== Brano citato ==

Il delitto di maltrattamenti richiede il dolo generico consistente nella coscienza e nella volontà di sottoporre la persona di famiglia ad un’abituale condIzione di soggezione psicologica e di sofferenza: sono quindi irrilevanti (salvo che gli stessi configurino apposite aggravanti) i motivi dell’agire dell’imputato.
Episodi di di autolesionismo possono concorrere al reato di maltrattamenti in famiglia nella misura in cui le stesse cagionano alla vittima uno stato di sofferenza psicofisica, poiché costretta ad assistere a tali deliberati atti di gratuita violenza all’interno delle mura domestiche.
L'imputabilità, quale capacità di intendere e di volere, e la colpevolezza, quale coscienza e volontà del fatto illecito, esprimono concetti diversi ed operano anche su piani diversi, sebbene la prima, quale componente naturalistica della responsabilità, debba essere accertata con priorità rispetto alla seconda, con la conseguenza che il dolo generico è compatibile con il vizio parziale di mente.
Non è configurabile la circostanza aggravante di cui all’art. 61 c.p., n. 2 in relazione al reato di lesioni personali lievi commesso in attuazione della condotta propria del delitto di maltrattamenti in famiglia, atteso che il nesso teleologico necessario per la sussistenza della suddetta aggravante esige che le azioni esecutive dei due diversi reati che pone in relazione siano distinte.
Corte di Cassazione
sez. VI Penale, sentenza 6 dicembre 2018 – 12 febbraio 2019, n. 6803
Presidente Paoloni – Relatore Calvanese
Ritenuto in fatto
1. Con la sentenza in epigrafe indicata, la Corte di appello di Genova confermava la sentenza del Giudice dell’udienza preliminare del Tribunale di Genova che, all’esito di giudizio abbreviato, aveva condannato B.E. per i reati di cui all’art. 572 c.p. (capo A) e art. 582 c.p. (capo B).
In particolare all’imputato era stato contestato di aver maltrattato la madre, sottoponendola a condotte lesive della sua integrità fisica e morale, percuotendola con calci e pugni e da ultimo cagionandole la frattura delle ossa nasali.
2. Avverso la suddetta sentenza ha proposto ricorso per cassazione l’imputato, a mezzo del difensore, deducendo i motivi di seguito enunciati nei limiti di cui all’art. 173 disp. att. c.p.p..
2.1. Violazione di legge e vizio di motivazione, con travisamento della prova, in relazione all’art. 572 c.p..
La Corte di appello avrebbe travisato il contenuto delle dichiarazioni della persona offesa, che aveva descritto le condotte violente, poste in essere dal figlio, non dirette contro di lei, in quanto non aveva intenzione di riferirla, e che aveva riferito anche di atteggiamenti di autolesionismo ad opera del medesimo.
La Corte di appello avrebbe omesso inoltre di considerare quanto riferito dagli agenti di p.s., che avevano soltanto evidenziato litigi derivanti da disturbi alimentari dell’imputato, ma non comportamenti volti ad imprimere sofferenze fisiche morali o fisiche alla madre.
La sentenza è frutto dell’erronea applicazione dell’art. 572 c.p..
La Corte di appello nulla rileva e dice in ordine agli elementi oggettivi e soggettivi per addivenire ad una condanna del ricorrente per il reato di maltrattamenti in famiglia.

===
== Dati registrati ==

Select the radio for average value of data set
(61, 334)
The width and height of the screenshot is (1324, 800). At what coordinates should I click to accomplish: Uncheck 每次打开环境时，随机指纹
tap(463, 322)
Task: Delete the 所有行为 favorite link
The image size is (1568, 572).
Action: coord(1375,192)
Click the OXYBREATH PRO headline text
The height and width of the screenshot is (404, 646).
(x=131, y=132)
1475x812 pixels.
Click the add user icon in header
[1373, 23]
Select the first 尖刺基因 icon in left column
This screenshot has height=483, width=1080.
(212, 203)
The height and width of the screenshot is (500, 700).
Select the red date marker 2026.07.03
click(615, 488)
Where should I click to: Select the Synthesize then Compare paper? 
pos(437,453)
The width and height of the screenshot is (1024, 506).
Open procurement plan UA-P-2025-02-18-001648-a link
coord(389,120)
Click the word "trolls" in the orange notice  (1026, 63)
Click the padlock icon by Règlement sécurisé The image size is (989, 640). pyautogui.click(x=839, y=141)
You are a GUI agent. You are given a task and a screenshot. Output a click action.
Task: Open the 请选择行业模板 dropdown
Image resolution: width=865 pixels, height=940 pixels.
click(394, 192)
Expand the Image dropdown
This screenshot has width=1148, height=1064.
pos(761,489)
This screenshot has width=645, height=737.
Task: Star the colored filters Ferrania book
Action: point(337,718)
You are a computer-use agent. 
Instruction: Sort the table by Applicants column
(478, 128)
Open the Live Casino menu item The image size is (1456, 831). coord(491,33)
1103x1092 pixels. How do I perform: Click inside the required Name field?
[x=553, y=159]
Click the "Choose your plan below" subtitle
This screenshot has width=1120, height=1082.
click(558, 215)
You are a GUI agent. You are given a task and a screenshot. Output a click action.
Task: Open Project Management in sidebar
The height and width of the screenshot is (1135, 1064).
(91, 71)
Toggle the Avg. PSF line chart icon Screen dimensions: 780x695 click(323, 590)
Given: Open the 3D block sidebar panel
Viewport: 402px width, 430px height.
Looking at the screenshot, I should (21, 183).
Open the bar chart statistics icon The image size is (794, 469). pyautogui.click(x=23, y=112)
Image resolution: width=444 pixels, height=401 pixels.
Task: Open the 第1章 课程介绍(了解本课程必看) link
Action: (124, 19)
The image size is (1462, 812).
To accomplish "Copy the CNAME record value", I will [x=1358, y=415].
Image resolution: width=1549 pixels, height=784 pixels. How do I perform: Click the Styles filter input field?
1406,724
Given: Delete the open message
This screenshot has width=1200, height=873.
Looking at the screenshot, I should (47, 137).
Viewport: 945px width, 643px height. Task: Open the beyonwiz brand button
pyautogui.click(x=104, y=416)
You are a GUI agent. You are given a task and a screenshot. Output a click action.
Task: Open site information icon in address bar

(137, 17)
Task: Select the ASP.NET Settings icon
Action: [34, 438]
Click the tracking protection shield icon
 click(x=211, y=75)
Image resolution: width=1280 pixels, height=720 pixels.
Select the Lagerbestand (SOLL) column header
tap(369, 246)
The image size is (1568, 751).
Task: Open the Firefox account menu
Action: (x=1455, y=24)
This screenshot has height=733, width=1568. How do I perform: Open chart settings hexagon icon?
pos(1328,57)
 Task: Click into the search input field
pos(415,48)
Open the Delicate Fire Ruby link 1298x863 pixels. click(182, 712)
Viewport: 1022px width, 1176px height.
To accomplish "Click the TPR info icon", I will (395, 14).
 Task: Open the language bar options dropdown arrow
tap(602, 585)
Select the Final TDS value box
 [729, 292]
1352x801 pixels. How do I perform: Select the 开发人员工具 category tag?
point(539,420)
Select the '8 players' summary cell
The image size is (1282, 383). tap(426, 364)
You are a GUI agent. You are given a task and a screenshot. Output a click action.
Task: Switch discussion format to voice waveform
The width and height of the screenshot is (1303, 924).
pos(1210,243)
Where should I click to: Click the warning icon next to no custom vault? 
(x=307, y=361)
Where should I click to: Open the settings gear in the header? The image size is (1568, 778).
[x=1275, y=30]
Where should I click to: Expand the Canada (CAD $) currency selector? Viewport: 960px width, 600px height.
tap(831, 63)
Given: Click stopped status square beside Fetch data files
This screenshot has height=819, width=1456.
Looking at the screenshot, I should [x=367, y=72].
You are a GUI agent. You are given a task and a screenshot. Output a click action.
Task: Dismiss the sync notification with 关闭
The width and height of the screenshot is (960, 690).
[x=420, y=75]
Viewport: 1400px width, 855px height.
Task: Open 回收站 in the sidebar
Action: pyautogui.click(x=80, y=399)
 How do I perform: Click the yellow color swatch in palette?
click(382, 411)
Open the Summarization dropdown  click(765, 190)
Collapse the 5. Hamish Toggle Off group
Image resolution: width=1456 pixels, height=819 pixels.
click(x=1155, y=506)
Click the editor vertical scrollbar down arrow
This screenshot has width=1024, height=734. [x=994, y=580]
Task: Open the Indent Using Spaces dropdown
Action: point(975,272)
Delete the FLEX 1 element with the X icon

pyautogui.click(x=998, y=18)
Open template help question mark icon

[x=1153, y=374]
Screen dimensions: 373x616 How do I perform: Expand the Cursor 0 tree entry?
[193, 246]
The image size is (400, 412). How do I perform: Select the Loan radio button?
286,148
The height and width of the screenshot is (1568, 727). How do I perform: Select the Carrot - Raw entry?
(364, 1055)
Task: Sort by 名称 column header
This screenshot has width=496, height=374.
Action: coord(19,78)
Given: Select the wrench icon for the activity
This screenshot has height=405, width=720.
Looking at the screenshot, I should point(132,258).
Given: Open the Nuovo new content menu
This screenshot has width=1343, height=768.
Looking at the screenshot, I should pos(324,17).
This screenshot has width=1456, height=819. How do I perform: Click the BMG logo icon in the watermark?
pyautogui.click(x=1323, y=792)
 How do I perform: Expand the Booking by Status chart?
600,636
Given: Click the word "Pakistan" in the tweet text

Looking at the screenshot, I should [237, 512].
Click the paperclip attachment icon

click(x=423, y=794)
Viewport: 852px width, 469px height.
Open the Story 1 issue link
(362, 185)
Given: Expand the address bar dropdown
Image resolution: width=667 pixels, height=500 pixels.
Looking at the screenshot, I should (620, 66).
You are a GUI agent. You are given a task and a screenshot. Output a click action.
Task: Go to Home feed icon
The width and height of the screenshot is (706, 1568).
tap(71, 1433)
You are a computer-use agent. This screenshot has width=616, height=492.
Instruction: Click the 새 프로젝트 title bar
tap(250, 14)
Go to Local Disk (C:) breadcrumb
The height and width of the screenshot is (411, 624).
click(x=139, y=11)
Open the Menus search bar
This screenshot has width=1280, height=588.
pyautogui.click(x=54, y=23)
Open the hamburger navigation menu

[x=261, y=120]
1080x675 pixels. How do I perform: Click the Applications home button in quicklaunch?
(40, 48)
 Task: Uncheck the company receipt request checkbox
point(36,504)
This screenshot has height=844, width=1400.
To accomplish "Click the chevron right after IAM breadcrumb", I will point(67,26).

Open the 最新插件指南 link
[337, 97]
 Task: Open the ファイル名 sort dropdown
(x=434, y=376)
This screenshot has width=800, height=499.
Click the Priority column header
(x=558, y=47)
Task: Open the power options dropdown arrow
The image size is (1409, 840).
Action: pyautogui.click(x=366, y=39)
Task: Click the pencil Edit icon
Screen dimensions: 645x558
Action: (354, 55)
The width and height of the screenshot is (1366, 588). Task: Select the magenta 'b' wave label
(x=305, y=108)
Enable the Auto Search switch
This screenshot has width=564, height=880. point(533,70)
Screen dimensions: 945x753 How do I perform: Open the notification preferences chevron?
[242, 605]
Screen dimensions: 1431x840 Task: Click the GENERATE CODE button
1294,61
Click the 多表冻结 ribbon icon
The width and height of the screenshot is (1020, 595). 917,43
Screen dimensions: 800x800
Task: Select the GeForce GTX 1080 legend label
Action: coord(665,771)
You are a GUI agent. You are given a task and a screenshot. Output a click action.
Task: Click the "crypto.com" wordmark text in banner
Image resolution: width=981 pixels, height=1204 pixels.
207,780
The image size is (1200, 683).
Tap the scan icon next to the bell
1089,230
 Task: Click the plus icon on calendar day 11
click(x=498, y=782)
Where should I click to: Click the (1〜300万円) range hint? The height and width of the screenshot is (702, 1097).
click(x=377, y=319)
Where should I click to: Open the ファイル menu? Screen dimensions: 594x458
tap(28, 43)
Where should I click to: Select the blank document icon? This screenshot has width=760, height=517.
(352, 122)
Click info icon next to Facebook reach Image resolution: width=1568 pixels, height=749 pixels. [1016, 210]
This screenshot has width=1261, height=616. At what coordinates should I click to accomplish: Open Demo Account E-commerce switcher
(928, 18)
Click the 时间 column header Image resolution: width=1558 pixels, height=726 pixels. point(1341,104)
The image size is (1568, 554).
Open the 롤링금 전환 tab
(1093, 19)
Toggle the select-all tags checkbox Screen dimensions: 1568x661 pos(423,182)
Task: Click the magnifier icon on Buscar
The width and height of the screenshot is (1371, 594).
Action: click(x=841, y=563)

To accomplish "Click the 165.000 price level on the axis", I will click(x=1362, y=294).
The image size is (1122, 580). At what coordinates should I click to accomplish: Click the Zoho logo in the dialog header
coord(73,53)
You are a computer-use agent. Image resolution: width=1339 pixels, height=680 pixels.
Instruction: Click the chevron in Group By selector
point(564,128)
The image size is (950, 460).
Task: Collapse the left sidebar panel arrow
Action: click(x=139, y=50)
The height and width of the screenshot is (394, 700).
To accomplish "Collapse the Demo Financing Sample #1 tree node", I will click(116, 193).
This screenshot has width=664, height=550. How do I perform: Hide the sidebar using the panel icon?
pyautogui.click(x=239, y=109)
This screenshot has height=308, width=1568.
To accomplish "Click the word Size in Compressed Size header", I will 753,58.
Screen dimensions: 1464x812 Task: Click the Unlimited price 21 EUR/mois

===

* **Richieste**
a) Trasforma in una tabella Markdown le righe dei record da quella che contiene "Click the 多表冻结 ribbon icon" fino a quella che contiene "pyautogui.click(x=239, y=109)", estremi inclusi, omettendo le righe vuote. Usa due colonne: n per il numero progressivo e Riga per il testo della riga.
b) Prosegui il brano sulla sentenza per maltrattamenti in famiglia a partire dal punto in cui termina.

* **Risposte**
a)
| n | Riga |
|---|---|
| 1 | Click the 多表冻结 ribbon icon |
| 2 | The width and height of the screenshot is (1020, 595). 917,43 |
| 3 | Screen dimensions: 800x800 |
| 4 | Task: Select the GeForce GTX 1080 legend label |
| 5 | Action: coord(665,771) |
| 6 | You are a GUI agent. You are given a task and a screenshot. Output a click action. |
| 7 | Task: Click the "crypto.com" wordmark text in banner |
| 8 | Image resolution: width=981 pixels, height=1204 pixels. |
| 9 | 207,780 |
| 10 | The image size is (1200, 683). |
| 11 | Tap the scan icon next to the bell |
| 12 | 1089,230 |
| 13 |  Task: Click the plus icon on calendar day 11 |
| 14 | click(x=498, y=782) |
| 15 | Where should I click to: Click the (1〜300万円) range hint? The height and width of the screenshot is (702, 1097). |
| 16 | click(x=377, y=319) |
| 17 | Where should I click to: Open the ファイル menu? Screen dimensions: 594x458 |
| 18 | tap(28, 43) |
| 19 | Where should I click to: Select the blank document icon? This screenshot has width=760, height=517. |
| 20 | (352, 122) |
| 21 | Click info icon next to Facebook reach Image resolution: width=1568 pixels, height=749 pixels. [1016, 210] |
| 22 | This screenshot has width=1261, height=616. At what coordinates should I click to accomplish: Open Demo Account E-commerce switcher |
| 23 | (928, 18) |
| 24 | Click the 时间 column header Image resolution: width=1558 pixels, height=726 pixels. point(1341,104) |
| 25 | The image size is (1568, 554). |
| 26 | Open the 롤링금 전환 tab |
| 27 | (1093, 19) |
| 28 | Toggle the select-all tags checkbox Screen dimensions: 1568x661 pos(423,182) |
| 29 | Task: Click the magnifier icon on Buscar |
| 30 | The width and height of the screenshot is (1371, 594). |
| 31 | Action: click(x=841, y=563) |
| 32 | To accomplish "Click the 165.000 price level on the axis", I will click(x=1362, y=294). |
| 33 | The image size is (1122, 580). At what coordinates should I click to accomplish: Click the Zoho logo in the dialog header |
| 34 | coord(73,53) |
| 35 | You are a computer-use agent. Image resolution: width=1339 pixels, height=680 pixels. |
| 36 | Instruction: Click the chevron in Group By selector |
| 37 | point(564,128) |
| 38 | The image size is (950, 460). |
| 39 | Task: Collapse the left sidebar panel arrow |
| 40 | Action: click(x=139, y=50) |
| 41 | The height and width of the screenshot is (394, 700). |
| 42 | To accomplish "Collapse the Demo Financing Sample #1 tree node", I will click(116, 193). |
| 43 | This screenshot has width=664, height=550. How do I perform: Hide the sidebar using the panel icon? |
| 44 | pyautogui.click(x=239, y=109) |

b)
La condotta era il frutto soltanto di litigi e non diretta a vessare la madre.
2.2. Violazione di legge, per l’omessa dichiarazione di estinzione del reato sub B) per remissione della querela.
Nel caso di accoglimento del primo motivo, la sentenza deve essere anche annullata per il reato di lesioni, in quanto vi è in atti la remissione della querela.
Considerato in diritto
1. Il ricorso è fondato nei limiti seguenti.
2. Deve ritenersi inammissibile il ricorso per il capo concernente il reato di cui all’art. 572 c.p..
Il ricorrente, articolando censure che si rivelano aspecifiche rispetto al ragionamento giustificativo della sentenza impugnata, si limita a riproporre questioni già esaminate dai giudici di merito, con motivazione scevra da vizi rilevanti in questa sede.
Va evidenziato che sin dal primo grado le allegate dichiarazioni rese dalla persona offesa in sede di giudizio abbreviato erano state valutate come un tentativo di quest’ultima, madre del ricorrente, di ridimensionare il quadro probatorio, risultante dalla denuncia da lei presentata e dalle dichiarazioni rese alla p.g., richiamando sostanzialmente le considerazioni formulare dal perito.
La persona offesa aveva invece dichiarato, nell’immediatezza dell’ultimo episodio di violenze che l’avevano costretta a recarsi in ospedale per una frattura, in contesto in cui non vi erano forme di contaminazione o di influenza esterna, di aver subito per lungo tempo le aggressioni fisiche del ricorrente, sempre di maggiore intensità, il quale aveva attuato anche comportamenti autolesionistici. La situazione era divenuta per lei insostenibile anche perché temeva di poter essere vittima di azioni ancor più gravi.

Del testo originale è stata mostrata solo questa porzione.